_Requirement 1_. Using the passage about Martin Malia, decide whether each statement below agrees with it: (a) Malia studied Russian at the Navy Language School in Boulder, Colorado; (b) at Harvard, Malia moved from history to Russian literature; (c) Alexander Herzen was the subject of Malia's dissertation. Answer yes or no for each, and quote the words of the passage that decide it.

After graduation Malia attended Midshipmen's School at Cornell University, was duly commissioned ensign, and assigned to learn Russian more seriously at the Navy Language School in Boulder, Colorado. Completing the course early in 1945, he was sent to Dutch Harbor, Alaska, where he acted as liaison officer with Soviet cargo ships plying between Siberian and American ports. Wartime circumstances made it possible for Martin to have frank conversations, often lubricated with vodka, with Soviet officers, many of whom were disaffected from the Stalin regime. They told him about such things as the terrible forced labor camp at Kolyma. Thus before he had seriously studied Russian history, Martin was well insulated against any illusions about Soviet realities.

 

Following demobilization Martin pursued graduate study at Harvard University, soon moving from Russian literature to history. His chief mentor became Michael Karpovich, from whom he assimilated a "sane," dispassionate view of the Russian past, avoiding excesses of either right or left. Karpovich believed that the difference between Russia and the West was one of degree, not of kind, an idea Martin later developed and expanded as the "cultural gradient." Malia also became friendly with Isaiah Berlin, who visited at Harvard during this period. Berlin and Karpovich helped direct Martin's interest toward Alexander Herzen, who became the subject of his dissertation and first book. Another important influence was Crane Brinton, who helped engage Martin in broader, quasi-global issues of historical development.

_Records for this task_.
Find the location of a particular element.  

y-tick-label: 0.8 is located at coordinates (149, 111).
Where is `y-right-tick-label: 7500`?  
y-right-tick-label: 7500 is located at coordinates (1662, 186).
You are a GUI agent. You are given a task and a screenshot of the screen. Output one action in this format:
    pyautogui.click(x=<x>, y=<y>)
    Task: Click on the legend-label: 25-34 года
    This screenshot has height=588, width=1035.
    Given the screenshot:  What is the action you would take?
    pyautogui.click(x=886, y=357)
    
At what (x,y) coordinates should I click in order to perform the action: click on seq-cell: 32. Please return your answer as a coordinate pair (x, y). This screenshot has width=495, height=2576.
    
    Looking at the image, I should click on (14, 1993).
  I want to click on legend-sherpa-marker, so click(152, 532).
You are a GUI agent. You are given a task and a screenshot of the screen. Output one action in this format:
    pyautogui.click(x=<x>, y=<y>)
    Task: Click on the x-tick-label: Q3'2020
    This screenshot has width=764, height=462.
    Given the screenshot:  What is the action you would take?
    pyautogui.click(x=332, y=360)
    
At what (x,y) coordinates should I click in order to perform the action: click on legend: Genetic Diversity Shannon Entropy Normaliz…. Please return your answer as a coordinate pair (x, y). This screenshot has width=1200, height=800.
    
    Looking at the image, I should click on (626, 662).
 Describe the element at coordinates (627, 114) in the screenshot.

_Requirement 2_. Copy out the stretch of the records from their first line through the line containing "y-right-tick-label: 7500 is", word for word.

_Answer section 1_.
(a) Yes: "assigned to learn Russian more seriously at the Navy Language School in Boulder, Colorado"
(b) No: "soon moving from Russian literature to history"
(c) Yes: "Alexander Herzen, who became the subject of his dissertation and first book"

_Answer section 2_.
Find the location of a particular element.  

y-tick-label: 0.8 is located at coordinates (149, 111).
Where is `y-right-tick-label: 7500`?  
y-right-tick-label: 7500 is located at coordinates (1662, 186).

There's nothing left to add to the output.